EXERCISE ▸ The lines to be set down run from the line containing "You are a computer-use agent. Viewport: 860px" through the final line of the data below; print them exactly and print nothing else.

(Items from a data source)
#####

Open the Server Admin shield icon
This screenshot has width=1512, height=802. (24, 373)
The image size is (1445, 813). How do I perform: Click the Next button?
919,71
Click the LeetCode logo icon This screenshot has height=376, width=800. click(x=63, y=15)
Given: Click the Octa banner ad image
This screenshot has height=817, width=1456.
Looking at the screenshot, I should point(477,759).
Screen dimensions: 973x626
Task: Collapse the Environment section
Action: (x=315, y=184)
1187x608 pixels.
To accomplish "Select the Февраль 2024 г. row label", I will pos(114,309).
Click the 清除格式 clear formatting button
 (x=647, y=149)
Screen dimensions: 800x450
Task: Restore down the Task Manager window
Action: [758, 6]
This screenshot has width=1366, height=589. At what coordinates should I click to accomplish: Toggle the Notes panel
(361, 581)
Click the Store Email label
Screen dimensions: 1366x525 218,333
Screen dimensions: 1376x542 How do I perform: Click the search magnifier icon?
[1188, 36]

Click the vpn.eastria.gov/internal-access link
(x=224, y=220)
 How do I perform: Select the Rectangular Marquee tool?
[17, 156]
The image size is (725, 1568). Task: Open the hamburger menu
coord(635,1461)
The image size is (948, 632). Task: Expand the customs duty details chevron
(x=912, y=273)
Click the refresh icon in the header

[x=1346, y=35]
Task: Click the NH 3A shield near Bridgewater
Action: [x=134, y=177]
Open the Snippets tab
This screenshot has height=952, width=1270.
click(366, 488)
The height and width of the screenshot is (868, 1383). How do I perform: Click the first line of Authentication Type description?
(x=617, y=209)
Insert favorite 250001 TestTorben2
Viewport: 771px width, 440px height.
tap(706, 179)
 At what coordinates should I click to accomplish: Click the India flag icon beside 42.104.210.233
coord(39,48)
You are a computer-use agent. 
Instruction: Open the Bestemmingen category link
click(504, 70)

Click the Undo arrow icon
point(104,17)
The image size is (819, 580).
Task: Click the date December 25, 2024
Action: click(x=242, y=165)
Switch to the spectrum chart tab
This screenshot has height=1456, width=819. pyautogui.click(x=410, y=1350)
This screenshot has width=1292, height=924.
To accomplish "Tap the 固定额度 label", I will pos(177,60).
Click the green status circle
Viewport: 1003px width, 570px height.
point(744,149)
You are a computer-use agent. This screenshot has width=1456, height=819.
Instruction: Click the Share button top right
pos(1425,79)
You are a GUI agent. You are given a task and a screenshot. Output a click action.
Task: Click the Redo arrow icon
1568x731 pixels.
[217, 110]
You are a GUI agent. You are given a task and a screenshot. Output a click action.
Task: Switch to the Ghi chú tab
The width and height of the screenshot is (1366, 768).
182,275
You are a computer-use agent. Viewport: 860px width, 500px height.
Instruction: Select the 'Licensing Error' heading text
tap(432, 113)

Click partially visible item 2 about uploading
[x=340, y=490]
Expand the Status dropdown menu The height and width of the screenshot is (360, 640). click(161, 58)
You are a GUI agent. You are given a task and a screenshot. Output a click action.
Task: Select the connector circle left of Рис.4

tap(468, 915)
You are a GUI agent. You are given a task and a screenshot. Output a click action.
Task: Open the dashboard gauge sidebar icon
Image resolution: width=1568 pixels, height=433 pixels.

#####

RESPONSE ▸
You are a computer-use agent. Viewport: 860px width, 500px height.
Instruction: Select the 'Licensing Error' heading text
tap(432, 113)

Click partially visible item 2 about uploading
[x=340, y=490]
Expand the Status dropdown menu The height and width of the screenshot is (360, 640). click(161, 58)
You are a GUI agent. You are given a task and a screenshot. Output a click action.
Task: Select the connector circle left of Рис.4

tap(468, 915)
You are a GUI agent. You are given a task and a screenshot. Output a click action.
Task: Open the dashboard gauge sidebar icon
Image resolution: width=1568 pixels, height=433 pixels.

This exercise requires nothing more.